I’m working on converting some of my ETL scripts usually run on Airflow to run directly in the app as scheduled tasks (which is awesome BTW).
While refactoring the code to work as a scheduled task (using the background task decorator) I thought it would be smoother to be able to run an entire module as a scheduled task. The way I think of these things is not as snippets of code but as files (modules).
When developing these tasks I use an IDE on my local machine then copy the code to Anvil. This is because I need to iteratively test lots of data code and an interactive REPL (I use JupyterLab) is very useful for this.
So the request is this…the ability to run an entire module as a scheduled task (or even background task). This way if there is a bug I can fix it in my IDE, then export the entire script and copy/paste it into Anvil. This is similar to the way I do it with Airflow.
The hackey way around is to highlight the text and tab it over, then add the decorator at the top. But it would be nice nevertheless.
Create an anvil module that defines a background_task decorator that does nothing
Add an if __name__ ... block to call the background function when you run in your local IDE
At this point the same module will run both locally and on the server: your IDE will be happy with the decorator that does nothing, while the Anvil server will ignore the if __name__ ... block.
EDIT
Or you could split it in 2 modules, one with the background function that imports the other module and executes its main function.
This would work if I were using a “normal” IDE. I don’t believe this would work given the cell structure of JupyterLab though (each cell is executed independently).
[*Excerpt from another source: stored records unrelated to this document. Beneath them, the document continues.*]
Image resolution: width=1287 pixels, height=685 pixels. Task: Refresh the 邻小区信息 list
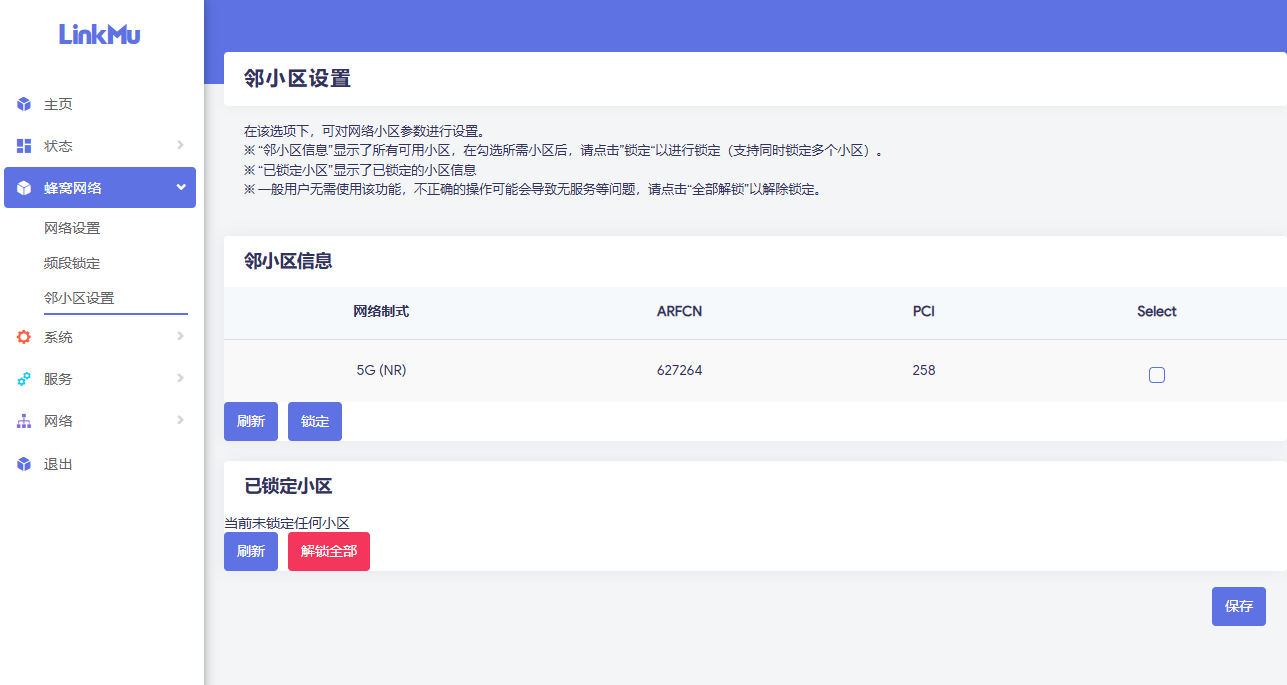(251, 421)
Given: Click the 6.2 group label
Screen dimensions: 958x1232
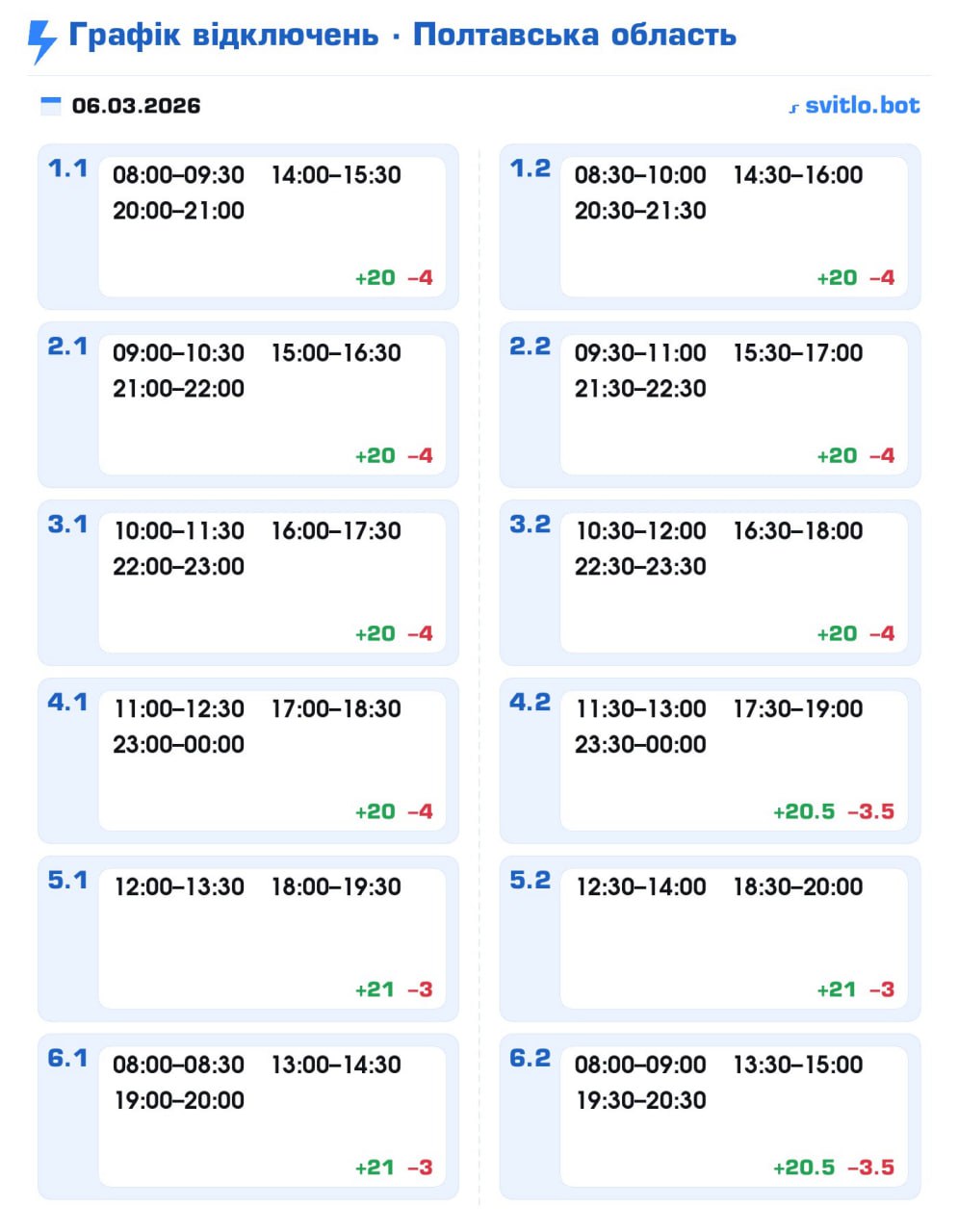Looking at the screenshot, I should pos(530,1059).
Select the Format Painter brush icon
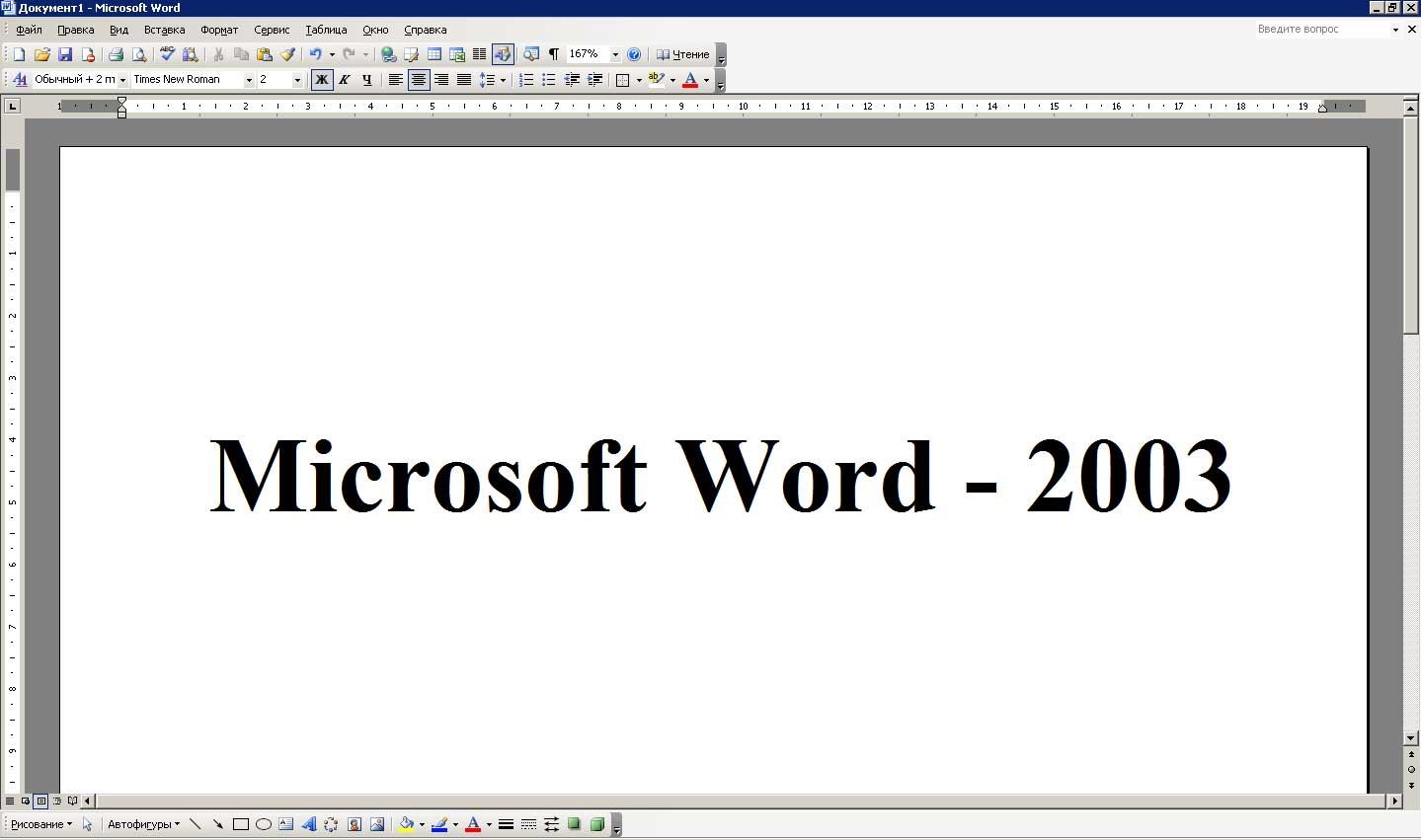 coord(287,55)
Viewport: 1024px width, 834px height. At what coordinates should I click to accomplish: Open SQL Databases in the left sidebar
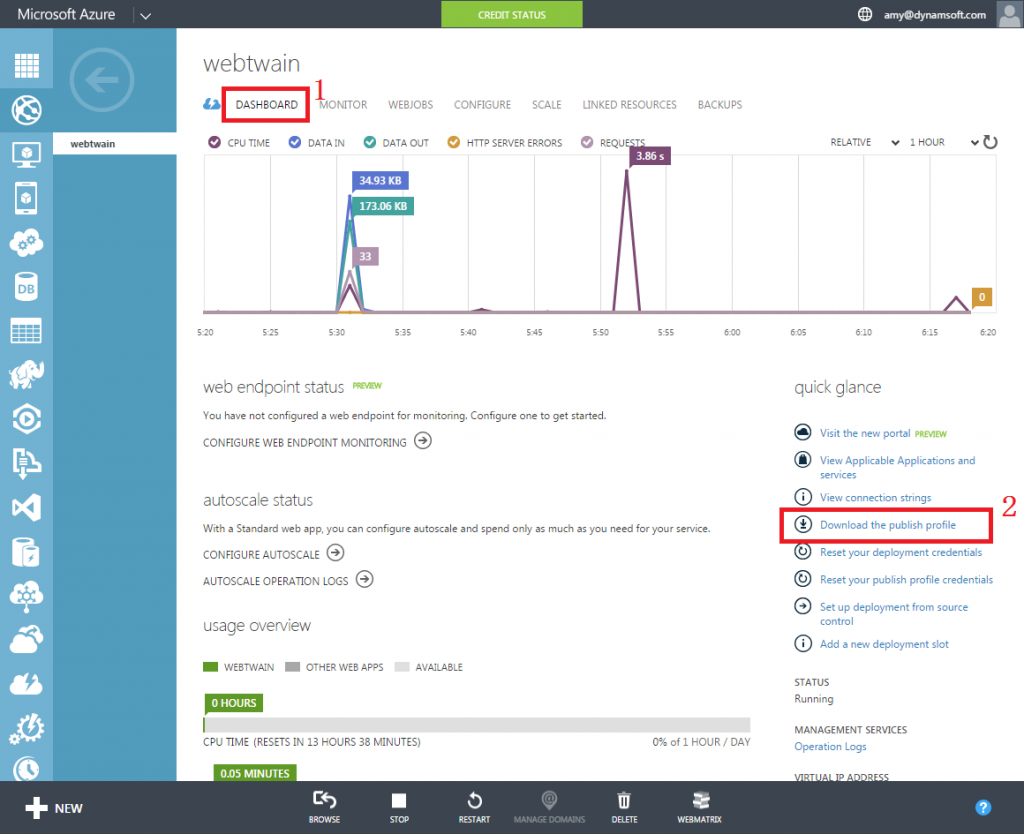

I like both solutions @stefano.menci, so thank you very much. I guess I should get used to the idea of having things being in functions as opposed to “scripts”.
I did a quick test with the background function importing a module, but unfortunately Anvil imports all the server modules, regardless of which module the background function is defined in, before executing the background function. So I ended up with importing the module twice.
This makes me think that there is another way: you make an app with two modules, one with the background function that does nothing and one with the code you want to drop in. When it’s time to run the background task Anvil imports both the modules, then executes the background function that does nothing.
It’s ugly because you need a whole app for each background task, but it may be what you are looking for.
Thanks for testing it. For now it makes more sense to stick with copy pasting line by line into a background task. It makes debugging harder, but it’s the simplest solution I suppose.
You might be able to do something using anvil.server.context.type (ref docs link), which tells you if you’re in the Uplink or a Server Module (of course, if your environment doesn’t have the Uplink installed, you don’t have anvil.server installed, which is also useful information!)
Have you looked at the NBDEV project by Jeremy Howard? Seems like a good use case - you develop iteratively in Jupyter - it creates the modules that you want, cleans out all the test / scratch code in the notebook to create a .py file, and you don’t have to do the cell by cell copy-paste thing. Works with git as well.
I’ve totally updated the way I run tasks now. I’m heavily data science focused, and I’ve switched to using Deepnote for my background tasks. They have great scheduled notebooks and the development is a breeze since it’s Jupyter compatible.
Anvil is still my go-to for apps. But it saves me a lot of life and frustration to move complex operations to something more suited to it than an app platform.
I’m currently building an app that does scraping, data cleaning, and machine learning all in scheduled notebooks on Deepnote, and then the final data is entered into Anvil. This way the app isn’t burdened by long-running or CPU-bound tasks.
I still haven’t used nbdev (but I’m a huge fan of Fast.ai). I’ve been considering it for the creation of a data visualization package on top of Matplotlib.